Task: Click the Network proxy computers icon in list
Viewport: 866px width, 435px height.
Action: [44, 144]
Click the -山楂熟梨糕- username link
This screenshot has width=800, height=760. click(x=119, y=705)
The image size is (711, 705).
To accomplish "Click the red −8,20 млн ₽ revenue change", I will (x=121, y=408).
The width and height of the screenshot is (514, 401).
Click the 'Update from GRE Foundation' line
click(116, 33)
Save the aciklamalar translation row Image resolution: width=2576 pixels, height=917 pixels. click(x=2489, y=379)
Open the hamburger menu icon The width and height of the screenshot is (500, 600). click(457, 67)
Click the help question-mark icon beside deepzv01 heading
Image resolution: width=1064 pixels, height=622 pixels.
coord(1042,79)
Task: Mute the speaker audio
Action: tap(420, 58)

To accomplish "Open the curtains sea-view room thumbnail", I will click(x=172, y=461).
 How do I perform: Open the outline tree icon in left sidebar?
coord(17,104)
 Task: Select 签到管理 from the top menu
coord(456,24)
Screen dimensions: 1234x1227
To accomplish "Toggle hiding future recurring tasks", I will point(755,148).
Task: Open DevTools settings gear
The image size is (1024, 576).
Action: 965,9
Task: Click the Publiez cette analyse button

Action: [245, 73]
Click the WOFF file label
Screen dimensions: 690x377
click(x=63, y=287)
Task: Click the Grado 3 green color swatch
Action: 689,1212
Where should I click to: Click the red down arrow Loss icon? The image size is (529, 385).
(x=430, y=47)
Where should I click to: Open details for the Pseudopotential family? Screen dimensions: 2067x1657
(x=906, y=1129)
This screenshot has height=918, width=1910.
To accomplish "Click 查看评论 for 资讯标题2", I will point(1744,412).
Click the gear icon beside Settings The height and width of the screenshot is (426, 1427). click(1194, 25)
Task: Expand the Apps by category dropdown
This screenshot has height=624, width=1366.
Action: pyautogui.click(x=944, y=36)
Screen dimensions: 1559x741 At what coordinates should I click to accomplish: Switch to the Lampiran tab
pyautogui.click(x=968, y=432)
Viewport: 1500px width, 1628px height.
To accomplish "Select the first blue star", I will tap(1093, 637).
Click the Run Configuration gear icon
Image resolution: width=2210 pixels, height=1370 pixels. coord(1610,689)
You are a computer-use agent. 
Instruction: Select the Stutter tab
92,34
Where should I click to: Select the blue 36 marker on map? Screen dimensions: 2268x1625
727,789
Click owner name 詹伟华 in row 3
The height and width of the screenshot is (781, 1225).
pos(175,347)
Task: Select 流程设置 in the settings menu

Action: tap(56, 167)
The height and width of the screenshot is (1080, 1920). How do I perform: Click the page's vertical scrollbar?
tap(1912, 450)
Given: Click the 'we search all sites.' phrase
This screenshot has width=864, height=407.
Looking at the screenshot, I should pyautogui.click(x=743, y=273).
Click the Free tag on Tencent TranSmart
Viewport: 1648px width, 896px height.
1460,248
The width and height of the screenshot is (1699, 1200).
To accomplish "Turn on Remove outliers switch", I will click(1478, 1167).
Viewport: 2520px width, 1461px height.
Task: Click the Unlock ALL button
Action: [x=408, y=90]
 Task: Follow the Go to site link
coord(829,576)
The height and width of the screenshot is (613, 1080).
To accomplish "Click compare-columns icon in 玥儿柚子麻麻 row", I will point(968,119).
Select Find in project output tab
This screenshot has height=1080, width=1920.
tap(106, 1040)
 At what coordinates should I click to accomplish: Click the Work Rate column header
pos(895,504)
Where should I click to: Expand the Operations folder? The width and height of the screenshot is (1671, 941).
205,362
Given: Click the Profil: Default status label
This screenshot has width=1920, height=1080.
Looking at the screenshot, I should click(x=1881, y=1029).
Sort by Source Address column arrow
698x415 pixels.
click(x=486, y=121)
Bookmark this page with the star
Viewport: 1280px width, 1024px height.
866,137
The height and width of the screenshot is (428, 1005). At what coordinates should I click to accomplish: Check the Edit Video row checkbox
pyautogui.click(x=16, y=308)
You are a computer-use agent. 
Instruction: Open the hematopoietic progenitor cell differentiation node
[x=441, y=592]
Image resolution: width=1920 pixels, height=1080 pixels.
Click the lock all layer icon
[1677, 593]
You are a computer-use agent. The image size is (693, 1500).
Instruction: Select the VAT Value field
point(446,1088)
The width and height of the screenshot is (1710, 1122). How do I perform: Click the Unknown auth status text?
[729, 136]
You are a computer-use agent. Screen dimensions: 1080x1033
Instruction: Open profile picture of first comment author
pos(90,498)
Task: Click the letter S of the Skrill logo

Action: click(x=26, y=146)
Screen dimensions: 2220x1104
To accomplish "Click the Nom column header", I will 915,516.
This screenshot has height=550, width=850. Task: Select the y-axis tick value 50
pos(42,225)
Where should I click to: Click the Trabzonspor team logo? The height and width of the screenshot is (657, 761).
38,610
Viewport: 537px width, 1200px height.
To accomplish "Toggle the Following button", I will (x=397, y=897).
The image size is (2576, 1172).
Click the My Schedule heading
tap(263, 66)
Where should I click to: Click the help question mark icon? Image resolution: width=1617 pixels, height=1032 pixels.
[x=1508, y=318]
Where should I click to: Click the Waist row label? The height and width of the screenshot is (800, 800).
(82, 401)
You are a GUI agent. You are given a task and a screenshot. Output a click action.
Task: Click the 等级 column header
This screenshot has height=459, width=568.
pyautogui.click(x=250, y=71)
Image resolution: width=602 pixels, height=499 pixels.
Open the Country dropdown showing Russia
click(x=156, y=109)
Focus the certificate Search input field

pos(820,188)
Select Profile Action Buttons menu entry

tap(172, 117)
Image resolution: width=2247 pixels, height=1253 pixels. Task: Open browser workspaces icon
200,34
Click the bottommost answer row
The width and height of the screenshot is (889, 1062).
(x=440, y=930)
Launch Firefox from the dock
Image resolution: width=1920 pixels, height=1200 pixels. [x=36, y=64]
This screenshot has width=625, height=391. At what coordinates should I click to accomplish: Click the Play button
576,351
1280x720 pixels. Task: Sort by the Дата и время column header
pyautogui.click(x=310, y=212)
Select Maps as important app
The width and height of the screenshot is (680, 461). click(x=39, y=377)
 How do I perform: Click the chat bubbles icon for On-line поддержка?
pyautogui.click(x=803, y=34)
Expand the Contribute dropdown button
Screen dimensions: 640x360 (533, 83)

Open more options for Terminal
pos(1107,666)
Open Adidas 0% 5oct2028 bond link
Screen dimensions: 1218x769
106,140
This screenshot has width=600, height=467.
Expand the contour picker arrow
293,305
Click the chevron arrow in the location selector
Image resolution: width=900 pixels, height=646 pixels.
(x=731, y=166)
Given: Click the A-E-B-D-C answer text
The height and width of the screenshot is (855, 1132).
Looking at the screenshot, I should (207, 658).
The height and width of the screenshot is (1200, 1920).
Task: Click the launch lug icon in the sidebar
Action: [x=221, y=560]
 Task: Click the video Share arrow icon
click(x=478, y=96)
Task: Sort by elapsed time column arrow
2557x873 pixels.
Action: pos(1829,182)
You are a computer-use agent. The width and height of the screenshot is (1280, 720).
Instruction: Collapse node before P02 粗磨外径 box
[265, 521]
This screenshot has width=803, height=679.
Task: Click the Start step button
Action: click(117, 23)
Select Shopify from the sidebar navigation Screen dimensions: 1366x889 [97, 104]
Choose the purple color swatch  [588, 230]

####################

- WRITTEN INSTRUCTION: Rewrite these lines with "Where should I click to" changed to "Where do I click to" and everything else left as it is.

- OUTPUT BELOW:
Task: Click the Network proxy computers icon in list
Viewport: 866px width, 435px height.
Action: [44, 144]
Click the -山楂熟梨糕- username link
This screenshot has width=800, height=760. click(x=119, y=705)
The image size is (711, 705).
To accomplish "Click the red −8,20 млн ₽ revenue change", I will (x=121, y=408).
The width and height of the screenshot is (514, 401).
Click the 'Update from GRE Foundation' line
click(116, 33)
Save the aciklamalar translation row Image resolution: width=2576 pixels, height=917 pixels. click(x=2489, y=379)
Open the hamburger menu icon The width and height of the screenshot is (500, 600). click(457, 67)
Click the help question-mark icon beside deepzv01 heading
Image resolution: width=1064 pixels, height=622 pixels.
coord(1042,79)
Task: Mute the speaker audio
Action: tap(420, 58)

To accomplish "Open the curtains sea-view room thumbnail", I will click(x=172, y=461).
 How do I perform: Open the outline tree icon in left sidebar?
coord(17,104)
 Task: Select 签到管理 from the top menu
coord(456,24)
Screen dimensions: 1234x1227
To accomplish "Toggle hiding future recurring tasks", I will point(755,148).
Task: Open DevTools settings gear
The image size is (1024, 576).
Action: 965,9
Task: Click the Publiez cette analyse button

Action: [245, 73]
Click the WOFF file label
Screen dimensions: 690x377
click(x=63, y=287)
Task: Click the Grado 3 green color swatch
Action: 689,1212
Where do I click to: Click the red down arrow Loss icon? The image size is (529, 385).
(x=430, y=47)
Where do I click to: Open details for the Pseudopotential family? Screen dimensions: 2067x1657
(x=906, y=1129)
This screenshot has height=918, width=1910.
To accomplish "Click 查看评论 for 资讯标题2", I will point(1744,412).
Click the gear icon beside Settings The height and width of the screenshot is (426, 1427). click(1194, 25)
Task: Expand the Apps by category dropdown
This screenshot has height=624, width=1366.
Action: pyautogui.click(x=944, y=36)
Screen dimensions: 1559x741 At what coordinates should I click to accomplish: Switch to the Lampiran tab
pyautogui.click(x=968, y=432)
Viewport: 1500px width, 1628px height.
To accomplish "Select the first blue star", I will tap(1093, 637).
Click the Run Configuration gear icon
Image resolution: width=2210 pixels, height=1370 pixels. coord(1610,689)
You are a computer-use agent. 
Instruction: Select the Stutter tab
92,34
Where do I click to: Select the blue 36 marker on map? Screen dimensions: 2268x1625
727,789
Click owner name 詹伟华 in row 3
The height and width of the screenshot is (781, 1225).
pos(175,347)
Task: Select 流程设置 in the settings menu

Action: tap(56, 167)
The height and width of the screenshot is (1080, 1920). How do I perform: Click the page's vertical scrollbar?
tap(1912, 450)
Given: Click the 'we search all sites.' phrase
This screenshot has width=864, height=407.
Looking at the screenshot, I should pyautogui.click(x=743, y=273).
Click the Free tag on Tencent TranSmart
Viewport: 1648px width, 896px height.
1460,248
The width and height of the screenshot is (1699, 1200).
To accomplish "Turn on Remove outliers switch", I will click(1478, 1167).
Viewport: 2520px width, 1461px height.
Task: Click the Unlock ALL button
Action: [x=408, y=90]
 Task: Follow the Go to site link
coord(829,576)
The height and width of the screenshot is (613, 1080).
To accomplish "Click compare-columns icon in 玥儿柚子麻麻 row", I will point(968,119).
Select Find in project output tab
This screenshot has height=1080, width=1920.
tap(106, 1040)
 At what coordinates should I click to accomplish: Click the Work Rate column header
pos(895,504)
Where do I click to: Expand the Operations folder? The width and height of the screenshot is (1671, 941).
205,362
Given: Click the Profil: Default status label
This screenshot has width=1920, height=1080.
Looking at the screenshot, I should click(x=1881, y=1029).
Sort by Source Address column arrow
698x415 pixels.
click(x=486, y=121)
Bookmark this page with the star
Viewport: 1280px width, 1024px height.
866,137
The height and width of the screenshot is (428, 1005). At what coordinates should I click to accomplish: Check the Edit Video row checkbox
pyautogui.click(x=16, y=308)
You are a computer-use agent. 
Instruction: Open the hematopoietic progenitor cell differentiation node
[x=441, y=592]
Image resolution: width=1920 pixels, height=1080 pixels.
Click the lock all layer icon
[1677, 593]
You are a computer-use agent. The image size is (693, 1500).
Instruction: Select the VAT Value field
point(446,1088)
The width and height of the screenshot is (1710, 1122). How do I perform: Click the Unknown auth status text?
[729, 136]
You are a computer-use agent. Screen dimensions: 1080x1033
Instruction: Open profile picture of first comment author
pos(90,498)
Task: Click the letter S of the Skrill logo

Action: click(x=26, y=146)
Screen dimensions: 2220x1104
To accomplish "Click the Nom column header", I will 915,516.
This screenshot has height=550, width=850. Task: Select the y-axis tick value 50
pos(42,225)
Where do I click to: Click the Trabzonspor team logo? The height and width of the screenshot is (657, 761).
38,610
Viewport: 537px width, 1200px height.
To accomplish "Toggle the Following button", I will (x=397, y=897).
The image size is (2576, 1172).
Click the My Schedule heading
tap(263, 66)
Where do I click to: Click the help question mark icon? Image resolution: width=1617 pixels, height=1032 pixels.
[x=1508, y=318]
Where do I click to: Click the Waist row label? The height and width of the screenshot is (800, 800).
(82, 401)
You are a GUI agent. You are given a task and a screenshot. Output a click action.
Task: Click the 等级 column header
This screenshot has height=459, width=568.
pyautogui.click(x=250, y=71)
Image resolution: width=602 pixels, height=499 pixels.
Open the Country dropdown showing Russia
click(x=156, y=109)
Focus the certificate Search input field

pos(820,188)
Select Profile Action Buttons menu entry

tap(172, 117)
Image resolution: width=2247 pixels, height=1253 pixels. Task: Open browser workspaces icon
200,34
Click the bottommost answer row
The width and height of the screenshot is (889, 1062).
(x=440, y=930)
Launch Firefox from the dock
Image resolution: width=1920 pixels, height=1200 pixels. [x=36, y=64]
This screenshot has width=625, height=391. At what coordinates should I click to accomplish: Click the Play button
576,351
1280x720 pixels. Task: Sort by the Дата и время column header
pyautogui.click(x=310, y=212)
Select Maps as important app
The width and height of the screenshot is (680, 461). click(x=39, y=377)
 How do I perform: Click the chat bubbles icon for On-line поддержка?
pyautogui.click(x=803, y=34)
Expand the Contribute dropdown button
Screen dimensions: 640x360 (533, 83)

Open more options for Terminal
pos(1107,666)
Open Adidas 0% 5oct2028 bond link
Screen dimensions: 1218x769
106,140
This screenshot has width=600, height=467.
Expand the contour picker arrow
293,305
Click the chevron arrow in the location selector
Image resolution: width=900 pixels, height=646 pixels.
(x=731, y=166)
Given: Click the A-E-B-D-C answer text
The height and width of the screenshot is (855, 1132).
Looking at the screenshot, I should (207, 658).
The height and width of the screenshot is (1200, 1920).
Task: Click the launch lug icon in the sidebar
Action: [x=221, y=560]
 Task: Click the video Share arrow icon
click(x=478, y=96)
Task: Sort by elapsed time column arrow
2557x873 pixels.
Action: pos(1829,182)
You are a computer-use agent. The width and height of the screenshot is (1280, 720).
Instruction: Collapse node before P02 粗磨外径 box
[265, 521]
This screenshot has width=803, height=679.
Task: Click the Start step button
Action: click(117, 23)
Select Shopify from the sidebar navigation Screen dimensions: 1366x889 [97, 104]
Choose the purple color swatch  [588, 230]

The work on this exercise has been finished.